### Task brief
Reproduce the records below in full, replacing every occurrence of "Instruction" with "Command" and keeping everything else unchanged.

Pointing records for text and elements
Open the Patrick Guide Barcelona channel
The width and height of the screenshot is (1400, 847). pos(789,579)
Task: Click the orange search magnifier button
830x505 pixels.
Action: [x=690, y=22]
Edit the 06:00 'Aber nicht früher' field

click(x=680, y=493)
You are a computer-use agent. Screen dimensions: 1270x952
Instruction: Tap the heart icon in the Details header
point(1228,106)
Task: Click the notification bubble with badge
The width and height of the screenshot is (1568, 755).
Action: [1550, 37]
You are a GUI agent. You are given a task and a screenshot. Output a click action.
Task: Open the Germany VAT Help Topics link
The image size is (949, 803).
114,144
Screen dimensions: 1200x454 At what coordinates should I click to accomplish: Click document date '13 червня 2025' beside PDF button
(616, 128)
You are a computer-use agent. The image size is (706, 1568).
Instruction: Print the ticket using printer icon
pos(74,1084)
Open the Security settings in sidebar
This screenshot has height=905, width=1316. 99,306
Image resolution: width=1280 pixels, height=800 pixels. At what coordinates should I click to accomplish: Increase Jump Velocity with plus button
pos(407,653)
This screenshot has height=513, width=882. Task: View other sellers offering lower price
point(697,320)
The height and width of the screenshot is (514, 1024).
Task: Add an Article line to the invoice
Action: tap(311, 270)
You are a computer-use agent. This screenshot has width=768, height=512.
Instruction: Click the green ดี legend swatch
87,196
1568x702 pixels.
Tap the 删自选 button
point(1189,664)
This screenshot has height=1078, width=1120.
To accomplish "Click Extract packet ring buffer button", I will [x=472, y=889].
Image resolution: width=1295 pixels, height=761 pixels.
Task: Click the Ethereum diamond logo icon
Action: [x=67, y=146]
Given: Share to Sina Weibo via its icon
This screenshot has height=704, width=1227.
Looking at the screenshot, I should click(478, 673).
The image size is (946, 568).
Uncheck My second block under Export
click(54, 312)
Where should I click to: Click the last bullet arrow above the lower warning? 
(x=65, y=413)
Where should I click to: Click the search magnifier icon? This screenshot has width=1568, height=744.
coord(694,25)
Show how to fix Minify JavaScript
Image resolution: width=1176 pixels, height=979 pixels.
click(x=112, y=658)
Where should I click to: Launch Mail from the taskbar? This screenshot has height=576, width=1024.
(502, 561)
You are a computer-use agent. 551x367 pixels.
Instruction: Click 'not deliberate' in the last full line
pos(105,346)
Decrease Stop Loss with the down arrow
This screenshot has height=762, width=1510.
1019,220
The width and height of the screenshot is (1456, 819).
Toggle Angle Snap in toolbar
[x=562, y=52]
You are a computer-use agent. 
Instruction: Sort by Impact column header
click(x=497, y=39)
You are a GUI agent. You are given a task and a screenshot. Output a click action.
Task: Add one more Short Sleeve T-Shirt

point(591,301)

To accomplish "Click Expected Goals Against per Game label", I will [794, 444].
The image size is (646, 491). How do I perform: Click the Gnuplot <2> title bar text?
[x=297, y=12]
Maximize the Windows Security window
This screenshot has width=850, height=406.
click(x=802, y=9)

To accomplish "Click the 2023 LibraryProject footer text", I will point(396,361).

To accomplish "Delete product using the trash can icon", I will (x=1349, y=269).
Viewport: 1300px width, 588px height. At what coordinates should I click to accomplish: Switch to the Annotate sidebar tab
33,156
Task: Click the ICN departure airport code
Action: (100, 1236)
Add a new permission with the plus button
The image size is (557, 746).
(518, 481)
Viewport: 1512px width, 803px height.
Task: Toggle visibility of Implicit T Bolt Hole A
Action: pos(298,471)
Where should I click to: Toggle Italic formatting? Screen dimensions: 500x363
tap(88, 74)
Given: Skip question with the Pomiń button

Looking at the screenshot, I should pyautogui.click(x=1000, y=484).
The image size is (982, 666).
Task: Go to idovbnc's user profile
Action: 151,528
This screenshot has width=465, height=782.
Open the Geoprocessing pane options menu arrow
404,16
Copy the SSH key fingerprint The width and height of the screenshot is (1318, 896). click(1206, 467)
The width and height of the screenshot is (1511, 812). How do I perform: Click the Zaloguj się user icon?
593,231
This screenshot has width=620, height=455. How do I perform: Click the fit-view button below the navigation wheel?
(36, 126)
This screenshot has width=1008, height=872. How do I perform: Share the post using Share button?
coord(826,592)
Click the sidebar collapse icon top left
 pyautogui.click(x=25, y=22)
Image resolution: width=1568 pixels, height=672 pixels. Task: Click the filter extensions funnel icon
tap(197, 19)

### Final result
Open the Patrick Guide Barcelona channel
The width and height of the screenshot is (1400, 847). pos(789,579)
Task: Click the orange search magnifier button
830x505 pixels.
Action: [x=690, y=22]
Edit the 06:00 'Aber nicht früher' field

click(x=680, y=493)
You are a computer-use agent. Screen dimensions: 1270x952
Command: Tap the heart icon in the Details header
point(1228,106)
Task: Click the notification bubble with badge
The width and height of the screenshot is (1568, 755).
Action: [1550, 37]
You are a GUI agent. You are given a task and a screenshot. Output a click action.
Task: Open the Germany VAT Help Topics link
The image size is (949, 803).
114,144
Screen dimensions: 1200x454 At what coordinates should I click to accomplish: Click document date '13 червня 2025' beside PDF button
(616, 128)
You are a computer-use agent. The image size is (706, 1568).
Command: Print the ticket using printer icon
pos(74,1084)
Open the Security settings in sidebar
This screenshot has height=905, width=1316. 99,306
Image resolution: width=1280 pixels, height=800 pixels. At what coordinates should I click to accomplish: Increase Jump Velocity with plus button
pos(407,653)
This screenshot has height=513, width=882. Task: View other sellers offering lower price
point(697,320)
The height and width of the screenshot is (514, 1024).
Task: Add an Article line to the invoice
Action: tap(311, 270)
You are a computer-use agent. This screenshot has width=768, height=512.
Command: Click the green ดี legend swatch
87,196
1568x702 pixels.
Tap the 删自选 button
point(1189,664)
This screenshot has height=1078, width=1120.
To accomplish "Click Extract packet ring buffer button", I will [x=472, y=889].
Image resolution: width=1295 pixels, height=761 pixels.
Task: Click the Ethereum diamond logo icon
Action: [x=67, y=146]
Given: Share to Sina Weibo via its icon
This screenshot has height=704, width=1227.
Looking at the screenshot, I should click(478, 673).
The image size is (946, 568).
Uncheck My second block under Export
click(54, 312)
Where should I click to: Click the last bullet arrow above the lower warning? 
(x=65, y=413)
Where should I click to: Click the search magnifier icon? This screenshot has width=1568, height=744.
coord(694,25)
Show how to fix Minify JavaScript
Image resolution: width=1176 pixels, height=979 pixels.
click(x=112, y=658)
Where should I click to: Launch Mail from the taskbar? This screenshot has height=576, width=1024.
(502, 561)
You are a computer-use agent. 551x367 pixels.
Command: Click 'not deliberate' in the last full line
pos(105,346)
Decrease Stop Loss with the down arrow
This screenshot has height=762, width=1510.
1019,220
The width and height of the screenshot is (1456, 819).
Toggle Angle Snap in toolbar
[x=562, y=52]
You are a computer-use agent. 
Command: Sort by Impact column header
click(x=497, y=39)
You are a GUI agent. You are given a task and a screenshot. Output a click action.
Task: Add one more Short Sleeve T-Shirt

point(591,301)

To accomplish "Click Expected Goals Against per Game label", I will [794, 444].
The image size is (646, 491). How do I perform: Click the Gnuplot <2> title bar text?
[x=297, y=12]
Maximize the Windows Security window
This screenshot has width=850, height=406.
click(x=802, y=9)

To accomplish "Click the 2023 LibraryProject footer text", I will point(396,361).

To accomplish "Delete product using the trash can icon", I will (x=1349, y=269).
Viewport: 1300px width, 588px height. At what coordinates should I click to accomplish: Switch to the Annotate sidebar tab
33,156
Task: Click the ICN departure airport code
Action: (100, 1236)
Add a new permission with the plus button
The image size is (557, 746).
(518, 481)
Viewport: 1512px width, 803px height.
Task: Toggle visibility of Implicit T Bolt Hole A
Action: pos(298,471)
Where should I click to: Toggle Italic formatting? Screen dimensions: 500x363
tap(88, 74)
Given: Skip question with the Pomiń button

Looking at the screenshot, I should pyautogui.click(x=1000, y=484).
The image size is (982, 666).
Task: Go to idovbnc's user profile
Action: 151,528
This screenshot has width=465, height=782.
Open the Geoprocessing pane options menu arrow
404,16
Copy the SSH key fingerprint The width and height of the screenshot is (1318, 896). click(1206, 467)
The width and height of the screenshot is (1511, 812). How do I perform: Click the Zaloguj się user icon?
593,231
This screenshot has width=620, height=455. How do I perform: Click the fit-view button below the navigation wheel?
(36, 126)
This screenshot has width=1008, height=872. How do I perform: Share the post using Share button?
coord(826,592)
Click the sidebar collapse icon top left
 pyautogui.click(x=25, y=22)
Image resolution: width=1568 pixels, height=672 pixels. Task: Click the filter extensions funnel icon
tap(197, 19)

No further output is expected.